A partir das paisagens fotografadas pelo meu pai, em diapositivo (slide), as pinturas da série corpo paisagisante buscam a transposição daquelas imagens-luz que se projetam na superfície da memória de minha infância e as atualizam em materialidade pictórica, compondo um corpo que se paisagisa e ocupa espectralmente a paisagem originalmente fotografada. Esse corpo sempre esteve (e ainda está) presente virtualmente na paisagem registada em slide e ele pode se apresentar por diferentes formas ao atualizar a sua visibilidade.

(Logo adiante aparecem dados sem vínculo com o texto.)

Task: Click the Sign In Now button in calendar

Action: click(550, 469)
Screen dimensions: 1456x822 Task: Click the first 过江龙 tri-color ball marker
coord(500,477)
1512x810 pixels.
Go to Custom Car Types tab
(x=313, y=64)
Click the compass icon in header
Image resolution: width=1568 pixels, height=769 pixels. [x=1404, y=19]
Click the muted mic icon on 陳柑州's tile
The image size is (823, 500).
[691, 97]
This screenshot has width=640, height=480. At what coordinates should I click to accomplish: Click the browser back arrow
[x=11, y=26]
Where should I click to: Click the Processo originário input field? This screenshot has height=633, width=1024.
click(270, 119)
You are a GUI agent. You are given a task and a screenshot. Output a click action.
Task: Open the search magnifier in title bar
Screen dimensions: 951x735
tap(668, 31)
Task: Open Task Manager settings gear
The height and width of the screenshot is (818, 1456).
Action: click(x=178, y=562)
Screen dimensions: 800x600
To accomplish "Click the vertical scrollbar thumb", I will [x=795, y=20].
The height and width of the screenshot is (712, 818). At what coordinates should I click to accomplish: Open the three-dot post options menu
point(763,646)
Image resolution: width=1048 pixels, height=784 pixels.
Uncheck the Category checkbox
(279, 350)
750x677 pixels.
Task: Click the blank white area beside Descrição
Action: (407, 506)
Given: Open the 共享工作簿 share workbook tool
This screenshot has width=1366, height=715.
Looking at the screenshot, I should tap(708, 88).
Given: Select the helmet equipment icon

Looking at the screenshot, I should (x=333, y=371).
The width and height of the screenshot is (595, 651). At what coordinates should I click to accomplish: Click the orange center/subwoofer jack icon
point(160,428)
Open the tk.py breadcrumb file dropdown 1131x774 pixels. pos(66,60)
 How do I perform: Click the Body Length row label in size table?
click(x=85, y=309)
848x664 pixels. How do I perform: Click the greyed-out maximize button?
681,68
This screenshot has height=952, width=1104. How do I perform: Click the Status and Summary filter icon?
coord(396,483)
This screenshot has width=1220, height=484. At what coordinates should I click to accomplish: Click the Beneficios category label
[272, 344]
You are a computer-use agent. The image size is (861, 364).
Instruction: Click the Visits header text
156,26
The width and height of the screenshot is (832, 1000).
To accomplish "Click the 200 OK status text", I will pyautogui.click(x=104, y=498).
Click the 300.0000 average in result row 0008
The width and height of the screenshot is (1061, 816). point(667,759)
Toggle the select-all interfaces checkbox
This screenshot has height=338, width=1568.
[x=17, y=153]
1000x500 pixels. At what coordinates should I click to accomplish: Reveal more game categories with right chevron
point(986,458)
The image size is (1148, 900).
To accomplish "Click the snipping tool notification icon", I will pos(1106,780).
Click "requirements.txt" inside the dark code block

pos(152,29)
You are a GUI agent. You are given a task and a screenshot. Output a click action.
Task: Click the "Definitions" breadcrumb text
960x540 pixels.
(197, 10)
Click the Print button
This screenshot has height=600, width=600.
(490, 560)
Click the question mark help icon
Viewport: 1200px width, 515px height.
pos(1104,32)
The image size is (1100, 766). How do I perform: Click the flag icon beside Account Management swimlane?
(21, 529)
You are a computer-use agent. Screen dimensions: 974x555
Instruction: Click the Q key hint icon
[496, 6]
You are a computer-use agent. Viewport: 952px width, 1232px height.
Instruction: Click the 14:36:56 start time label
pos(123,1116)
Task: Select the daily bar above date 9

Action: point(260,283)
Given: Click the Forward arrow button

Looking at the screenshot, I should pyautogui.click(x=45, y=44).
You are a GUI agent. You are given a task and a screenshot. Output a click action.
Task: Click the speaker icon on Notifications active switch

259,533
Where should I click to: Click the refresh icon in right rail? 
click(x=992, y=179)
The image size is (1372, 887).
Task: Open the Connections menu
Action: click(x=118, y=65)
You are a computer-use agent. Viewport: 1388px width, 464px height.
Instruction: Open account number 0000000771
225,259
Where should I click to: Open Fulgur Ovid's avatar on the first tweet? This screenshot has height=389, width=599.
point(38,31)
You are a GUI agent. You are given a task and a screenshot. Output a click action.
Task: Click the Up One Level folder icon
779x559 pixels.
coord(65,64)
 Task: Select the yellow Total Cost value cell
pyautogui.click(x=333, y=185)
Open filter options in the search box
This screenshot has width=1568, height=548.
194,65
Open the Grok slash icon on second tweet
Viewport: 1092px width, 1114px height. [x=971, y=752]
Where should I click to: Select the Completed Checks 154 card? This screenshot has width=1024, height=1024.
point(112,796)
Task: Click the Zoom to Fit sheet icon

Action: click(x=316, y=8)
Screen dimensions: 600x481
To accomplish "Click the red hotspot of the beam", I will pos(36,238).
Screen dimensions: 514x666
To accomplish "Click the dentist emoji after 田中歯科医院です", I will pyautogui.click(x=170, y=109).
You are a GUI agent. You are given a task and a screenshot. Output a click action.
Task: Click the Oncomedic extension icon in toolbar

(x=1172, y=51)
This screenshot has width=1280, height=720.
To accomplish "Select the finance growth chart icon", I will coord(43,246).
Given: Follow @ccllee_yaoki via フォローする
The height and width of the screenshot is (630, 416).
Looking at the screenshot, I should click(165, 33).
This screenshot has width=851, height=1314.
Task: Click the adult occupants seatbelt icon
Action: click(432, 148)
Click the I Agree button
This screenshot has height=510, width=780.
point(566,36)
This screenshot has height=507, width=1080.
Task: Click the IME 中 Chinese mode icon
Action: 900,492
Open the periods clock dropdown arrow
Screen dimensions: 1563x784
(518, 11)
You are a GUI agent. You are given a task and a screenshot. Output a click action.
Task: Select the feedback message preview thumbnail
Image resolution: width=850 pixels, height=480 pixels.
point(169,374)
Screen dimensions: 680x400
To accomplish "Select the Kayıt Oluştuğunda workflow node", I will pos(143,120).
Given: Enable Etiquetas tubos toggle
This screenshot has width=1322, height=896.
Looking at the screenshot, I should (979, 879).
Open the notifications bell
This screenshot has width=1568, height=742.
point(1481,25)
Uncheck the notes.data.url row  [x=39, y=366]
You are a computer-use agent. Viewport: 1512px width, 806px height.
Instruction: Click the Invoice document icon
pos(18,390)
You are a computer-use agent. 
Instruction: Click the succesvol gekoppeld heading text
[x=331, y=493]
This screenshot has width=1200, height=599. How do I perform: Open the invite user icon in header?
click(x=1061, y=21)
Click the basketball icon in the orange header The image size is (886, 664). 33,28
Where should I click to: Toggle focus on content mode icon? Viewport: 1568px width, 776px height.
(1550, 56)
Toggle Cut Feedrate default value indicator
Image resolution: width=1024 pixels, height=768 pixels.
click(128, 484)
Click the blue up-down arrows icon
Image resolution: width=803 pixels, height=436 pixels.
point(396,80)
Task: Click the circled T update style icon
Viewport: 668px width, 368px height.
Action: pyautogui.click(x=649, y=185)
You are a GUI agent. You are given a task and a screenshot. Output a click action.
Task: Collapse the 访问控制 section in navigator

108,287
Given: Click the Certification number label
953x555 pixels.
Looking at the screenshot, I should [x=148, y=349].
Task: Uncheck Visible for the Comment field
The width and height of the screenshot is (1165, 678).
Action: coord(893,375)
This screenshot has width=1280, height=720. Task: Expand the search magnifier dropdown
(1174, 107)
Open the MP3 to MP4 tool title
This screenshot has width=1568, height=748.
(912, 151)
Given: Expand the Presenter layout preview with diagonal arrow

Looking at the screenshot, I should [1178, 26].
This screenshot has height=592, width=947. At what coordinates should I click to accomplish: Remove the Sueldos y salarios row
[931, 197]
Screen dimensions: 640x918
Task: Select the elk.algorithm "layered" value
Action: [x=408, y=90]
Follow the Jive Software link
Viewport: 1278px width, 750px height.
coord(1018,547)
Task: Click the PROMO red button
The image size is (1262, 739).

Barcos, casas, rochedos e tantas outras possibilidades para dar visibilidade em uma pintura à um corpo paisagisante. São formas para expressar a força da passagem flutuante de um corpo-barco sem rumo certo; a imobilidade de uma corpo-casa que sofre em suas estruturas com a passagem do tempo; a solidez de um corpo-rochedo que impercetivelmente modifica-se pelo intemperismo. São todos um só corpo de uma vida que se paisagisa a cada vez.
Em cada pintura, esse corpo ganha diversas superfícies paisagisadas na composição entre a imagem fotografada e os atravessamentos que sua transparência permite, atualizando a imagem por um jogo de sobreposições onde “passado” e “presente” confundem-se e tornam-se um só corpo. Essa nova materialidade que a imagem produz, não é finita e nem decisiva – é vulnerável e aberta, transmuta-se nos acontecimentos de uma intervenção externa, de um desejo intrínseco ou na combinação de ambos.
Há corpos que reprimem a suscetibilidade diante das forças que lhes indicam modificações, a ponto de se blindarem e formarem uma opacidade plana e sem contrastes, num estado de conservação, num esforço para se manterem encerrados nas conhecidas paisagens. Há outros que quando se liberam para paisagisarem-se a partir de outras possíveis configurações, permitem-se ser irrupções, brechas, rachaduras, aberturas por onde algo passa a escapar e cria uma forma singular ainda por vir, um devir outro, imagem-corpo que só se faz visível fora do conhecido - feitio de imagem criada do dentro, mas como paisagem que só se faz visível sob perspetiva que o transpassa. O ato de re-paisagisar um corpo é seguir o rastro eruptivo, a linha de fuga, a orientação que nos faz perceber a potência dos escapes, tornando-nos corpos paisagisantes singulares e ao mesmo tempo plurais.